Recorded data

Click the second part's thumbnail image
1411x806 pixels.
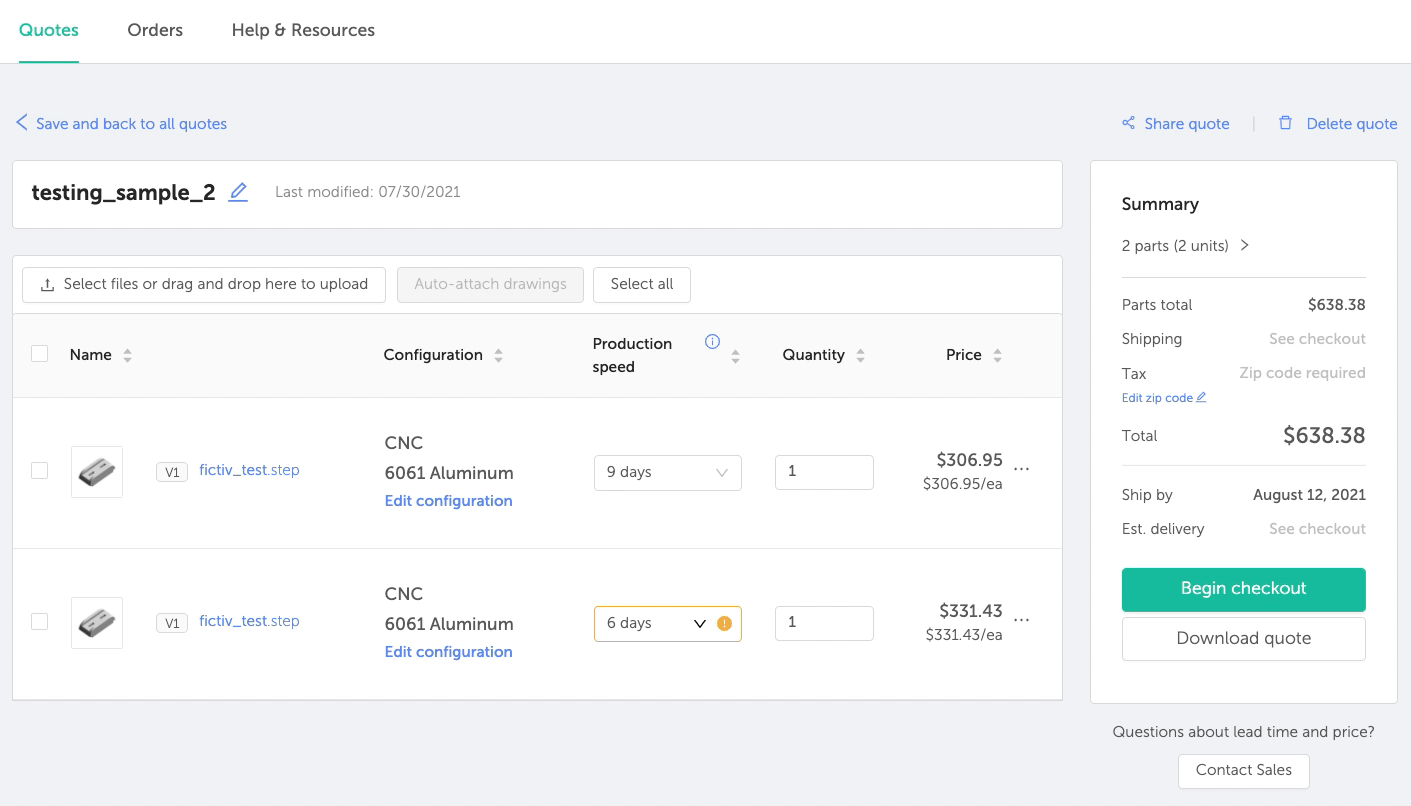97,623
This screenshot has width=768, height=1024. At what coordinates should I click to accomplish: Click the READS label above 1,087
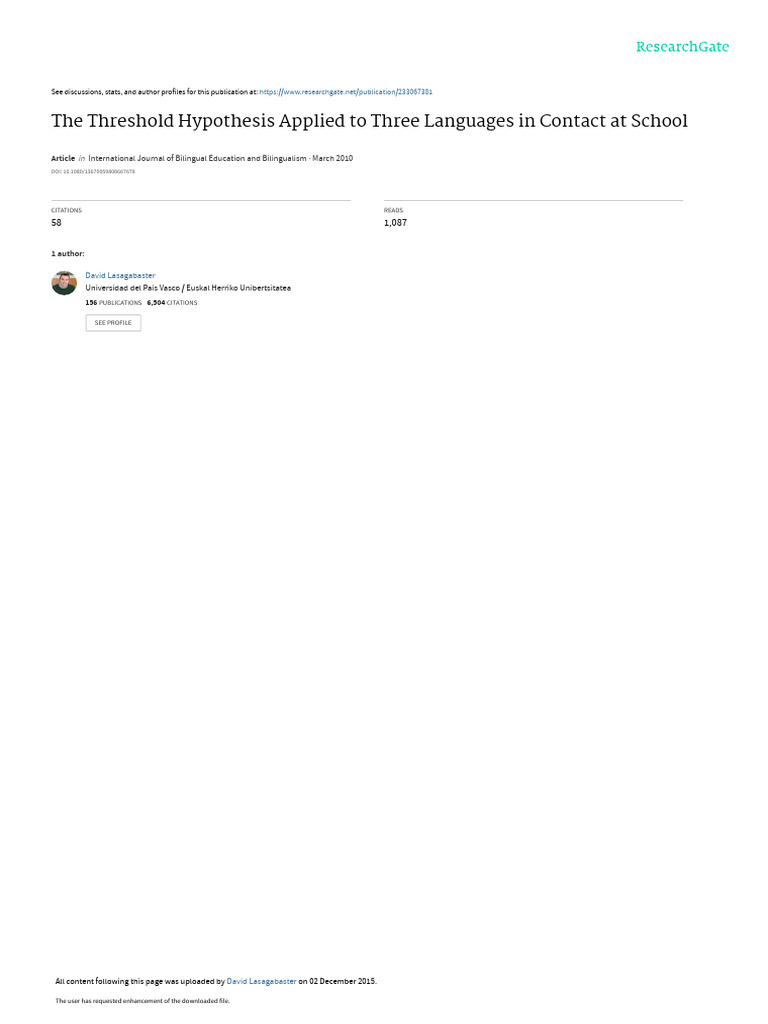393,210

What to produce: For each record above, write out its text exactly and skip any picture.

Response:
Click the second part's thumbnail image
1411x806 pixels.
97,623
This screenshot has width=768, height=1024. At what coordinates should I click to accomplish: Click the READS label above 1,087
393,210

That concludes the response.